Text for analysis:
####################

Quality-related disputes are frequent in construction projects. They arise when the work performed or materials used do not meet the project's agreed-upon standards or specifications. These disputes can be minimized by clearly defining the quality standards and benchmarks in the construction contract. Regular inspections and quality checks throughout the project duration can help ensure that the work meets these standards.

f.) Communication Breakdown:

Effective communication is critical in managing any project, more so in the construction sector where multiple parties with different roles and responsibilities collaborate. Misunderstandings, misinterpretations, or lack of timely communication can lead to disputes. Implementing regular meetings, status updates, and using collaborative tools can help ensure clear and consistent communication among all parties.

g.) Non-compliance with Contract Terms:

Disputes often arise when one party fails to comply with the terms and conditions outlined in the contract. This can involve anything from non-adherence to safety regulations, failure to meet project milestones, or non-payment of invoices. A detailed, well-structured contract and a system for monitoring compliance can significantly reduce such disputes.

h.) Change in Legislation or Regulations:

Construction projects often span months or even years. During this time, changes in local or national legislation, building codes, or environmental regulations can impact the project's scope, costs, and timeline, leading to potential disputes. While these changes are often beyond the control of the parties involved, having a legal expert who stays abreast of these changes and a clause in the contract addressing such changes can help manage these situations better.

i.) Differing Site Conditions:

Sometimes, the actual site conditions may differ significantly from what was anticipated at the time of contract signing. This could involve unexpected soil conditions, hidden structures, or unanticipated environmental concerns. Such unforeseen conditions can increase costs and delay the project, leading to disputes. Detailed site surveys prior to signing the contract and a clause addressing differing site conditions can help manage this risk.

j.) Labor Issues:

Disputes can also arise from labor-related issues such as wage disputes, safety concerns, or workforce shortages. Ensuring fair wages, safe working conditions, and having a contingency plan in place for labor shortages can help mitigate these disputes.

####################

Data section:
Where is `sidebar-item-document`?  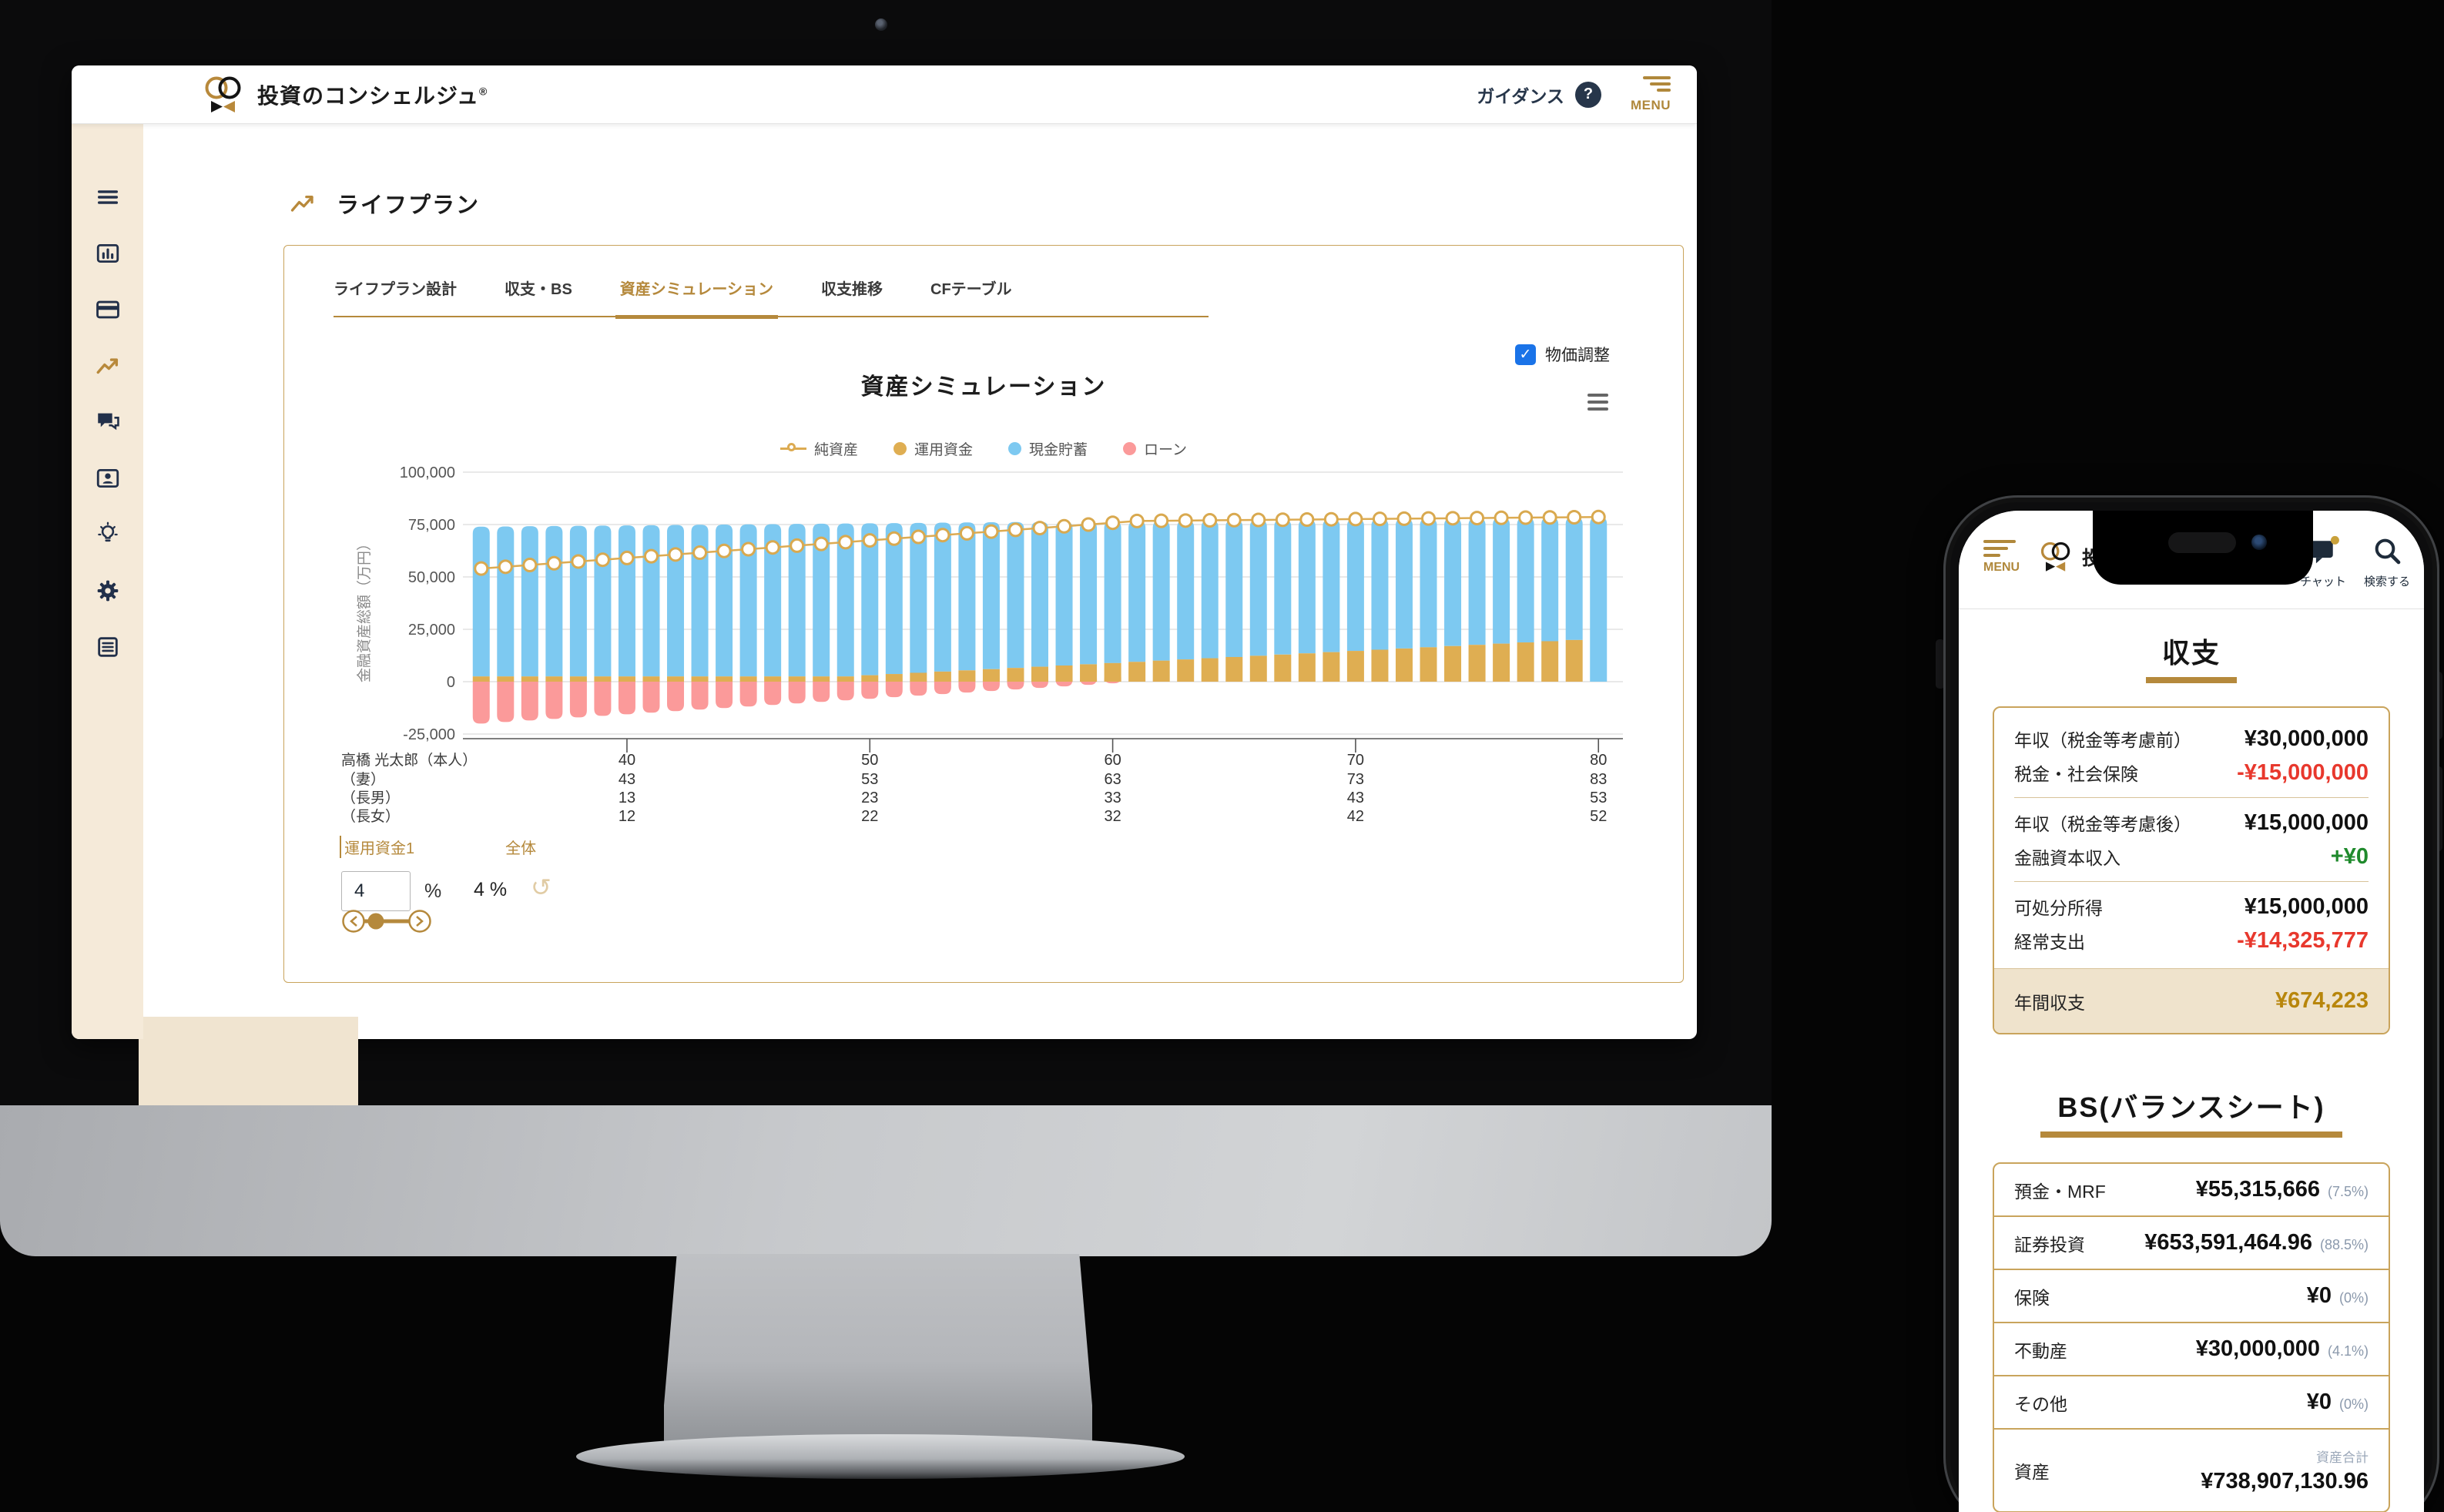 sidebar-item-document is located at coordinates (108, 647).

####################

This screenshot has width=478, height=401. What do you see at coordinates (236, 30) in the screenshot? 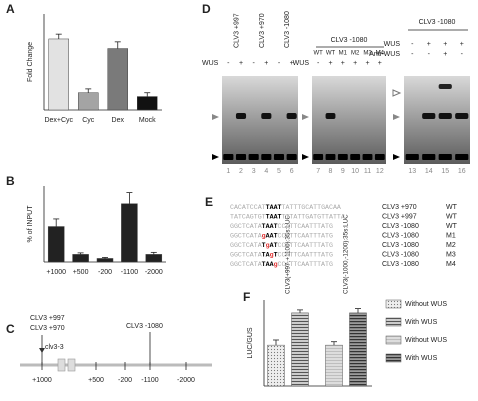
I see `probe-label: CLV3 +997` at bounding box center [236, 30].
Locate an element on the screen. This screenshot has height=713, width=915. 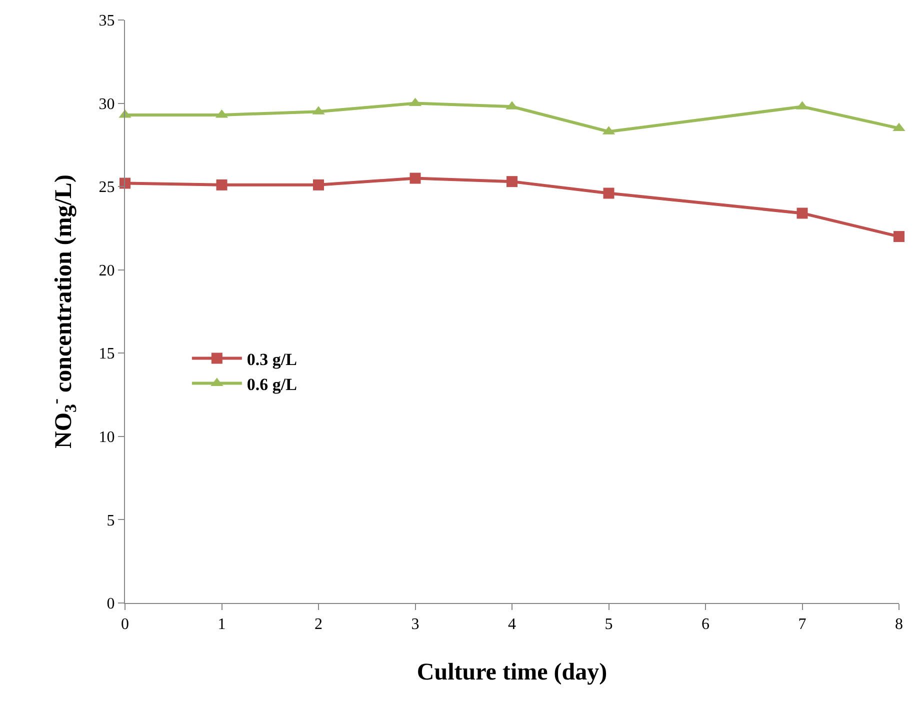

####################

Prompt A:
Decide whether each statement below agrees with the passage on construction disputes. Answer yes or no for each, and quote the words from the passage that settle it.
(i) The passage says changes in legislation are often beyond the control of the parties involved.
(ii) The passage recommends doing detailed site surveys after the contract is signed.
(iii) Non-payment of invoices is given as an example of failing to comply with contract terms.
Prompt B:
Using the passage on construction disputes, answer each question briefly.
(i) Where should quality standards and benchmarks be clearly defined?
(ii) Besides regular meetings and status updates, what does the passage suggest using for clear communication?
(iii) Which three labor-related issues are named as causes of disputes?
Prompt C: Carry on the passage on construction disputes from the end of the section on labor issues.

Response A:
(i) Yes: "While these changes are often beyond the control of the parties involved"
(ii) No: "Detailed site surveys prior to signing the contract"
(iii) Yes: "or non-payment of invoices"

Response B:
(i) In the construction contract.
(ii) Collaborative tools.
(iii) Wage disputes, safety concerns, and workforce shortages.

Response C:
k.) Design Errors or Omissions:

Errors or omissions in the design phase can lead to significant problems during construction, often resulting in increased costs and delays. These disputes can involve architects, engineers, and contractors. Thorough review processes and quality checks during the design phase can help avoid such issues.

l.) Insurance Disputes:

Construction projects require various types of insurance, and disputes can arise around the interpretation of these policies, particularly when an accident or damage occurs. It's crucial to understand the terms and conditions of all insurance policies related to the project.

m.) Material Supply Issues:

A delay in material supply or a sudden increase in material prices can disrupt project timelines and budgets. These disruptions can lead to disputes between project owners, contractors, and suppliers. To mitigate these risks, parties may consider clauses in their contracts that address potential material supply issues.

n.) Weather-Related Delays:

Adverse weather conditions can halt construction work, leading to project delays. While these circumstances are typically considered force majeure, disputes can still arise if the parties disagree on the interpretation or if they feel the other party did not take adequate measures to mitigate the delay.

o.) Bankruptcy or Insolvency of a Party:

If a contractor, subcontractor, or even the project owner faces bankruptcy or insolvency during the construction process, it can lead to significant issues, including project delays and financial losses. Parties should conduct proper due diligence before entering into contracts and consider including terms that address potential insolvency.

p.) Environmental Concerns:

Unexpected environmental issues, such as the discovery of protected species, hazardous materials, or archaeological sites, can halt a construction project and lead to disputes. Environmental assessments before starting the project can help identify potential issues.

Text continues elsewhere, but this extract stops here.